Chef brillant aux nerfs impressionnables, M. Henri Rochefort est bien le directeur spirituel de Paris. Le feu follet de son esprit, qui pétille et qui brûle, contribue au rayonnement de la ville-lumière. Et sa souveraineté n'est point nominale ou bornée aux limites d'une circonscription. Née au boulevard, elle s'arrondit peu à peu; il y agrégea successivement Belleville, Charonne, Montmartre, le Croissant, le faubourg Saint-Germain, le bois de Boulogne...

Unis sous sa tutelle, ces quartiers s'accordent mutuellement un fidèle appui. Le faubourg prête de la morgue à l'apôtre de Belleville fouaillant l'égoïsme d'un parvenu; et, parfois, l'ancien habitué du café des Variétés reparaît sous le citoyen de Charonne et fait surgir, au détour d'une phrase où quelque gouvernant est traîné sur la claie, l'image aimable de saint Agnan-Choler, soudain formidable, et dont les gentilles malices prennent une portée inattendue; tels les fédérés de 1871 empruntèrent des armes au magasin d'accessoires de la Gaîté pour combattre les troupes de Versailles...

Les prévenances de vocabulaire par lesquelles M. Henri Rochefort honore, avec une équité impartiale, les différentes subdivisions de son fief en demandant à l'une son espièglerie, à l'autre son ardeur, à celle-ci sa grâce, à celle-là sa violence, font songer à la courtoisie des anciens monarques qui empruntaient leurs noms aux provinces, afin d'en orner les princes de sang... Cet usage procure d'ailleurs de rares commodités aux ennemis du Grand Électeur: s'ils sont domiciliés rue de Varennes, ils le traitent de libertaire; s'ils demeurent près de la Sorbonne, ils lui donnent du vaudevilliste; et s'ils campent sur le mont Aventin, ils le rappellent à l'humilité du péché originel en lui disant, avec de discrets reproches: «Monsieur le marquis!»

* * *

Ainsi, depuis un tiers de siècle, ce prodigieux journaliste réussit quotidiennement le miracle de satisfaire les duchesses et les cochers de fiacre, les révoltés et les sceptiques.
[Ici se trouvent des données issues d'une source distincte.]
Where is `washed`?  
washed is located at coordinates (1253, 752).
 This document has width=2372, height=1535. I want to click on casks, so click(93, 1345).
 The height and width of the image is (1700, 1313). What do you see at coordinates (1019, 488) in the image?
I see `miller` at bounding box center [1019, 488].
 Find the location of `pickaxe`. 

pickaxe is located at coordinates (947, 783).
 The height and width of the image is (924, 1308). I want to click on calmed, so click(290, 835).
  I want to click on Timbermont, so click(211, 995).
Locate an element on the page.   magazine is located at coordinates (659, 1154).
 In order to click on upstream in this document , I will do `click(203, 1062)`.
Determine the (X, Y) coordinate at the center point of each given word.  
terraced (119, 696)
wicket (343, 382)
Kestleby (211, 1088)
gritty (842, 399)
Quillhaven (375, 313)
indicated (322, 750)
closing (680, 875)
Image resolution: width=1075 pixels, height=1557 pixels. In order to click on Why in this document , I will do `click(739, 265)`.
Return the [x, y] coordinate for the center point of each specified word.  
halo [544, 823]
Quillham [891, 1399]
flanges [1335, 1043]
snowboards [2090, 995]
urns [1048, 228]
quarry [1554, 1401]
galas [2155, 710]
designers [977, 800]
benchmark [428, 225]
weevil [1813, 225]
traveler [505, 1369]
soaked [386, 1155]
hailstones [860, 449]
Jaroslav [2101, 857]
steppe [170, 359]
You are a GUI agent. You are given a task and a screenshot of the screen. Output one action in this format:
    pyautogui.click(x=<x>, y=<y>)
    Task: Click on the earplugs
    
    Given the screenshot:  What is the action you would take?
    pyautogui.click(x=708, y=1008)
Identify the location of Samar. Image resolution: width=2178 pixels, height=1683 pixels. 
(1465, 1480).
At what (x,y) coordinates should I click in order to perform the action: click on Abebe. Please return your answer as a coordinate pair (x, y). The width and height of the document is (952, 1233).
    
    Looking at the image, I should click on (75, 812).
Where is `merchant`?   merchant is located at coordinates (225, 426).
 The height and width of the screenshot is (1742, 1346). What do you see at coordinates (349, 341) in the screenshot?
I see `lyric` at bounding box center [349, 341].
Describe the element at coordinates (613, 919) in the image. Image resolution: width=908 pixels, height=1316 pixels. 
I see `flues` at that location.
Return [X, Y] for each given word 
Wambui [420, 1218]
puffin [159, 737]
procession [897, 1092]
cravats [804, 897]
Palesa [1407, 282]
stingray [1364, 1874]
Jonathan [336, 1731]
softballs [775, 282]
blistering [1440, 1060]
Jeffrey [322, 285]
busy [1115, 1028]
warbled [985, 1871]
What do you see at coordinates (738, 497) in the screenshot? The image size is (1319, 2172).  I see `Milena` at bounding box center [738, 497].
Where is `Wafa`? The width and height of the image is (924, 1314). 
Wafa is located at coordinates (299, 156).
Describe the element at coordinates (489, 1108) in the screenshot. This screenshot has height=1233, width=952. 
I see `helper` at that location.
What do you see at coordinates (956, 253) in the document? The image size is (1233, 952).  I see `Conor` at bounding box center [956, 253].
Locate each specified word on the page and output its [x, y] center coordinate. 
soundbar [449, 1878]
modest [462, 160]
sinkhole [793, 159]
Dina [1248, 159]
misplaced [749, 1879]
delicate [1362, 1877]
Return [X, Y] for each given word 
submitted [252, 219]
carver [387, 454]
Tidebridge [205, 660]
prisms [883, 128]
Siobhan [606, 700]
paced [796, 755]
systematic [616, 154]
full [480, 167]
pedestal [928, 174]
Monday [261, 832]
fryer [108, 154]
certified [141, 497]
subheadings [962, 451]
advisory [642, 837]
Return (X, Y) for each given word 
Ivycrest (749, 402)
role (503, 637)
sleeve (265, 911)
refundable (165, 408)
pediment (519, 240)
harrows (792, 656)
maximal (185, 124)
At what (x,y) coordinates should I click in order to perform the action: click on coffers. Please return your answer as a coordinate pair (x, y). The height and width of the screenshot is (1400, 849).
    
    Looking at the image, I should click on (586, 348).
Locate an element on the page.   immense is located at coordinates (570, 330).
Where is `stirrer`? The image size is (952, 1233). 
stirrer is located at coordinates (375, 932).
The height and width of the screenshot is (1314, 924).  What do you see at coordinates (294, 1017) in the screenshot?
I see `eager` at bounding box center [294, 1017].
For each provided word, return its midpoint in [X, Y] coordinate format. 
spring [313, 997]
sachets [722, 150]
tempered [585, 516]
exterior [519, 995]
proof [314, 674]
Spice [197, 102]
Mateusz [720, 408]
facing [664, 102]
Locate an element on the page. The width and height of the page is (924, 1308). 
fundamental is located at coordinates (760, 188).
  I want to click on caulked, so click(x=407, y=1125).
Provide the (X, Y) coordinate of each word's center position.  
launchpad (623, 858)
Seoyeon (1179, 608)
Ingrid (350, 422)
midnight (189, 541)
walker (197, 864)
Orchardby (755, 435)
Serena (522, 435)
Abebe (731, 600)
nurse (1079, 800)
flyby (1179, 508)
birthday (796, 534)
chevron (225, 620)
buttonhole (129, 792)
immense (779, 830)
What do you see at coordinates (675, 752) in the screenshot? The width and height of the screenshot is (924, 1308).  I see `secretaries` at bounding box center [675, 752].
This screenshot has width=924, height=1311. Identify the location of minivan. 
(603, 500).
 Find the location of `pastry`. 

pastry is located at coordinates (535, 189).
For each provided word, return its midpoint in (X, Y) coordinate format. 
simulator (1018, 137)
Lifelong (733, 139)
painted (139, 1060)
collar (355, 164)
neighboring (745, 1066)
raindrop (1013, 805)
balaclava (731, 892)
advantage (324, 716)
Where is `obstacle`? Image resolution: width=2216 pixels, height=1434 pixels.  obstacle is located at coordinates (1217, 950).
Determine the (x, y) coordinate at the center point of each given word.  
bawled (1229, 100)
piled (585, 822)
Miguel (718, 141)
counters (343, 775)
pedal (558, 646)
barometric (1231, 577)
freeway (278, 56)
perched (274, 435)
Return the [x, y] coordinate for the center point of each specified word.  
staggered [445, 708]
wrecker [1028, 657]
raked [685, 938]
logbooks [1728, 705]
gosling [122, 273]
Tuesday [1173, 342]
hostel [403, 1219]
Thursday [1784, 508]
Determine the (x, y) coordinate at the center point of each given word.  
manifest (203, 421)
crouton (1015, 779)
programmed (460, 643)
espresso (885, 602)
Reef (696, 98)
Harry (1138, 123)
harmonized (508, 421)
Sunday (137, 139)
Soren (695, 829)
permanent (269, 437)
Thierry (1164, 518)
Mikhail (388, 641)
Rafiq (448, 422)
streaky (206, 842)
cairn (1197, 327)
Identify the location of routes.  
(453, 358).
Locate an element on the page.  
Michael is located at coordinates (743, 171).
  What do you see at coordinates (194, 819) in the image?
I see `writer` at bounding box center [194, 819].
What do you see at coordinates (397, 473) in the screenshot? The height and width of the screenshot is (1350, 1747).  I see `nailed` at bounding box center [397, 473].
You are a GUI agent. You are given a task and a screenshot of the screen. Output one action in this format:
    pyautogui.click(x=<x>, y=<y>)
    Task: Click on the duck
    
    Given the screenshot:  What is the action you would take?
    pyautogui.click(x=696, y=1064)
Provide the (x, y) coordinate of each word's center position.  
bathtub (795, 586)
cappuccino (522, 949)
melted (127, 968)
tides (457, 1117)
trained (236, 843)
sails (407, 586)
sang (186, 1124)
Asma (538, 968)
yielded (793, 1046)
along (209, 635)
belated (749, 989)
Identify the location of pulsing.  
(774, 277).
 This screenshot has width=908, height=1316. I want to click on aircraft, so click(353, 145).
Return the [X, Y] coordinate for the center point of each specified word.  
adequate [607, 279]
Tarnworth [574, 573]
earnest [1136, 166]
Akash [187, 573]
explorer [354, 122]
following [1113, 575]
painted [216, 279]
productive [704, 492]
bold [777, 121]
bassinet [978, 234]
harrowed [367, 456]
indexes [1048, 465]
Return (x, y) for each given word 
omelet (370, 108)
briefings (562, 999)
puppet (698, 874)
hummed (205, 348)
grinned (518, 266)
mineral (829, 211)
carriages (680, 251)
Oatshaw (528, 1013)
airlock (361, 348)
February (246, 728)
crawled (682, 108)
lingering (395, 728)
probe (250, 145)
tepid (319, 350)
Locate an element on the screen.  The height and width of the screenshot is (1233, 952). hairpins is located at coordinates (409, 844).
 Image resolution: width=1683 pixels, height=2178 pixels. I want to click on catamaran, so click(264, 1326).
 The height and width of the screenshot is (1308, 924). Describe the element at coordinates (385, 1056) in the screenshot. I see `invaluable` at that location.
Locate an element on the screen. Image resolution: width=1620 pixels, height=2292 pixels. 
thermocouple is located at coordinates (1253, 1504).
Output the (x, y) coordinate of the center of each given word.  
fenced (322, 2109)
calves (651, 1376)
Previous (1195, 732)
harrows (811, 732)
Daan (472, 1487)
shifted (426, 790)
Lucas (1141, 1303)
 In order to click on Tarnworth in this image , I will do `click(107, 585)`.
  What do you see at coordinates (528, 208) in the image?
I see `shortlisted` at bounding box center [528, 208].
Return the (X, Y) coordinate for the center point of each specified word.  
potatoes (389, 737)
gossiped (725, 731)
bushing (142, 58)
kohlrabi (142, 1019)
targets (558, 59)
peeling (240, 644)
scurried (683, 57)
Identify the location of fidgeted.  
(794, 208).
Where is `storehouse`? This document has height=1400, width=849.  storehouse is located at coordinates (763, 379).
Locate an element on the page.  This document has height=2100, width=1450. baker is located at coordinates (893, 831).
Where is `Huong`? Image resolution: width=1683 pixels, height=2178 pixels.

Sa gaîté meurtrière a des intelligences dans la sensibilité des frêles patriciennes et sous les rudes crânes des travailleurs. De part et d'autre on lui ouvre un large crédit de tolérance.

Lepelletier de Saint-Fargeau disait que, lorsqu'on a cinq cent mille livres de rente, il faut être à Coblentz ou au sommet de la Montagne. L'observation du gentilhomme conventionnel reste bonne, même si le titre nobiliaire ne s'appuie pas sur des titres de rente. En politique la distance à parcourir est plus courte de l'extrême-droite à l'extrême-gauche que de l'extrême-droite au centre. Et c'est pourquoi les belles lectrices de M. Henri Rochefort le trouvent moins éloigné d'elles, au milieu des prolétaires, qu'il ne serait dans les rangs des bourgeois. A lire ses proses virulentes, elles éprouvent l'espèce de satisfaction que pouvaient ressentir les romaines de 1793 aux bordées de l'Internonce à Paris, rédigeant, par égard pour les circonstances, ses rapports dans la langue du père Duchêne.